Steven Spielberg's final film of the '80s was an oddity in his filmography: a loose remake of A Guy Named Joe in which a daredevil firefighting pilot (Richard Dreyfuss) has to offer spiritual guidance to his lover (Holly Hunter) after he dies in an accident. With co-starring turns from John Goodman and Audrey Hepburn (in her final film role), the film was (perhaps rightly) dinged by critics and audiences as too sentimental, but John Williams was, as he has for nearly every one of the director's films, on hand to craft a thoroughly memorable score. While recently expanded by La-La Land Records in 2021, this digital release offers what was heard on the original soundtrack album, including six pop tracks by the likes of Jimmy Buffett, Lyle Lovett and J.D. Souther, who contributes a cover of the romantic standard "Smoke Gets in Your Eyes."
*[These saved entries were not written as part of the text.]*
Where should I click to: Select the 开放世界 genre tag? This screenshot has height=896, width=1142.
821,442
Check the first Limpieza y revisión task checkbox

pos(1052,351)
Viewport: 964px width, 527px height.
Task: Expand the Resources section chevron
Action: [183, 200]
After 1970's celebrated debut Entrance (which was expanded last week), Edgar Winter would form two eponymous groups to showcase his blues keyboard skills: Edgar Winter's White Trash and The Edgar Winter Group (who had an unlikely No. 1 hit with the instrumental stomper "Frankenstein"). While this 1975 album was recorded under his own name, it features the Group's members - guitarist Rick Derringer, bassist Dan Hartman and drummer Chuck Ruff - as well as guest appearances by Edgar's equally adored bluesman brother Johnny on guitar. This digital expanded edition offers three of the album's singles in their original 45 versions, heard in both stereo and mono.
It's the fifth anniversary of the neo-soul singer/guitarist's second album, and to accompany its reissue on vinyl, it's also been redelivered to digital services with an extra track initially only released in Japan.
A lot of practice, a killer repertoire (including Chick Corea's "Windows," James Taylor's "Fire and Rain" and Bach's "Passacaglia in C minor") and a seasoned combo - featuring the likes of Bob James on electric piano, Ron Carter on bass, and drummers Billy Cobham and Freddie Waits - make this live set from the beloved jazz flautist worth a rediscovery.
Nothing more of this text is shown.